Qui di seguito riportiamo una serie di fiabe.

Noci di kola

C'era una volta un re che aveva una figlia ammirata da tutti per la sua bellezza e bontà.
Molti venivano a offrirle gioielli, stoffe preziose, noci di kola, sperando d'averla come sposa. Ma la giovane non sapeva decidersi. - A chi mi concederai? - chiese a suo padre.
- Non so - disse il padre - Lascio scegliere a te: sono sicuro che tu, giudiziosa come sei, farai la scelta migliore.
- Facciamo così - propose la giovane - Tu fai sapere che sono stata morsa da un serpente velenoso e sono morta. I membri della famiglia reale prenderanno il lutto. Suoneranno i tam-tam dei funerali e cominceranno le danze funebri. Vedremo cosa succederà. Il re, sorpreso e un po' controvoglia, accettò.
La triste notizia si diffuse come un fulmine. Nei villaggi fu un gran parlare sommesso, spari di fucile rintronavano in segno di dolore, mentre le donne anziane, alla porta della stanza mortuaria, sgranavano le loro tristi melopee. Ed ecco arrivare anche i pretendenti della principessa. Si presentarono al re e pretesero la restituzione dei beni donati.
- Giacché tua figlia è morta, rendimi i miei gioielli, le stoffe preziose, le noci di kola.
Il re accontentò tutti, nauseato da un simile comportamento. Capì allora quanto sua figlia fosse prudente.
Per ultimo si presentò un giovanotto, povero, come appariva dagli abiti dimessi che indossava.
Con le lacrime agli occhi egli disse:
- O re, ho sentito la dolorosa notizia e non so come rassegnarmi. Porto queste stoffe per colei che tanto amavo segretamente. Non mi ritenevo degno di lei. Desidero che anche nella tomba lei sia sempre la più bella di tutte. Metti accanto a lei anche queste noci di kola perché le diano forza nel grande viaggio.
Il re fu commosso fino al profondo del cuore. Si presentò alla folla, fece tacere ogni clamore e annunciò a gran voce: - Vi do una grande notizia: mia figlia non è morta. Ha voluto mettere alla prova l'amore dei suoi pretendenti. Ora so chi ama davvero e profondamente mia figlia. E' questo giovane! E' povero ma sincero.
Dopo qualche tempo si celebrarono le nozze con la più bella festa mai vista a memoria d'uomo.

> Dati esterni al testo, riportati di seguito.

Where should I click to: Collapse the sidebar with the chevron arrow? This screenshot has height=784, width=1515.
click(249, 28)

I vecchi pretendenti non c'erano e non si fecero più vedere.

La tribù degli Alligatori

Tanto, tanto tempo fa, una vecchia e suo nipote si misero in viaggio attraverso il paese degli indiani.. Nessuno sapeva da dove venivano né dove andassero e nessuno lungo il cammino volle dar loro ospitalità, dividere con loro cibo e fuoco. Era un brutto periodo, quello, perché le tribù degli Indiani combattevano l’ una contro l’ altra. Ma la vecchia non si scoraggiava.

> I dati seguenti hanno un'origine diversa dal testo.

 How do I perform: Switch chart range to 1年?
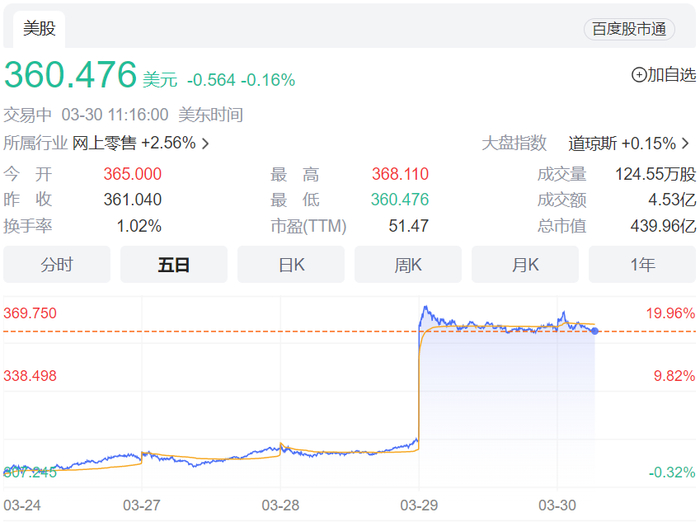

- Vedrai – diceva al nipote – prima o poi troveremo chi ci aiuterà.
Cammina, cammina, tra montagne e praterie, un giorno giunsero all’ accampamento della tribù degli Alligatori, gente povera, ma di buon cuore. Il loro capo, Dente di Alligatore, disse ai due viaggiatori stanchi:
- Potete restare con noi, dormire sotto una tenda e scaldarvi al nostro fuoco, ma purtroppo non troverete niente da mangiare. I nostri terreni di caccia non sono ricchi di selvaggina e inoltre dobbiamo sacrificare le prede agli Alligatori, per non perdere la loro protezione.
- Saremo felici di condividere il vostro destino - rispose la vecchia.

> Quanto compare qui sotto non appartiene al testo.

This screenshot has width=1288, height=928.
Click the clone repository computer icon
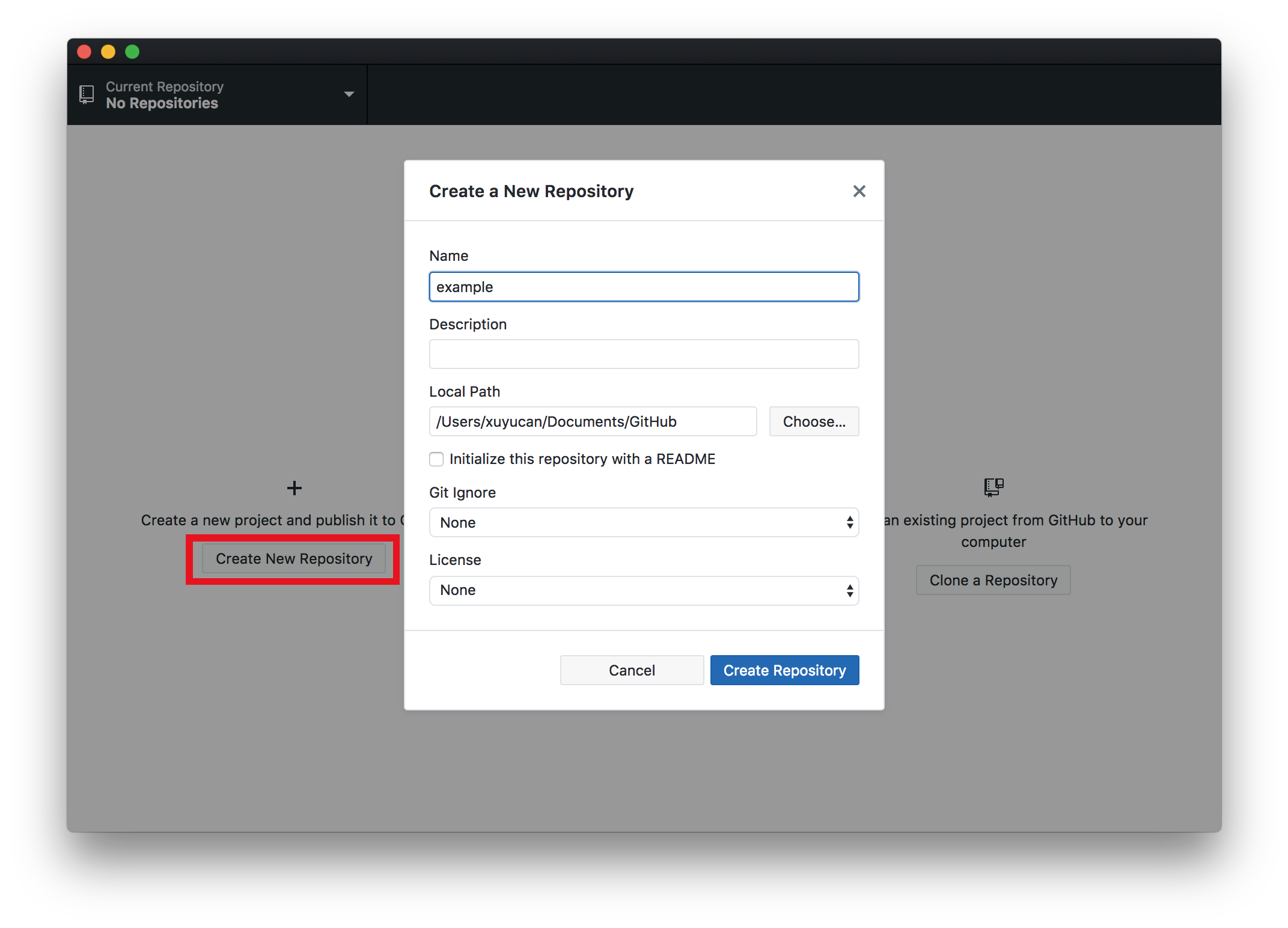pos(993,487)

- Io, in cambio dell’ ospitalità, avrò cura dei vostri bambini - . Dente di Alligatore le indicò una tenda vuota e lei ci si sistemò insieme al nipote.
L’ unico bagaglio che aveva, un sacco di pelle di bisonte, lo depose in un angolo scuro.
La mattina seguente, all’ alba, i cacciatori partirono in cerca di selvaggina e le donne andarono nella prateria per raccogliere erbe e radici.
Nel villaggio rimasero solo i bambini che si misero a giocare per ingannare la fame, in attesa che ritornassero i genitori. Le ore erano lunghe a passare, con lo stomaco vuoto, e i giochi erano sempre gli stessi. La vecchia uscì dalla tenda e chiese ai bambini.. - Volete che vi racconti una storia?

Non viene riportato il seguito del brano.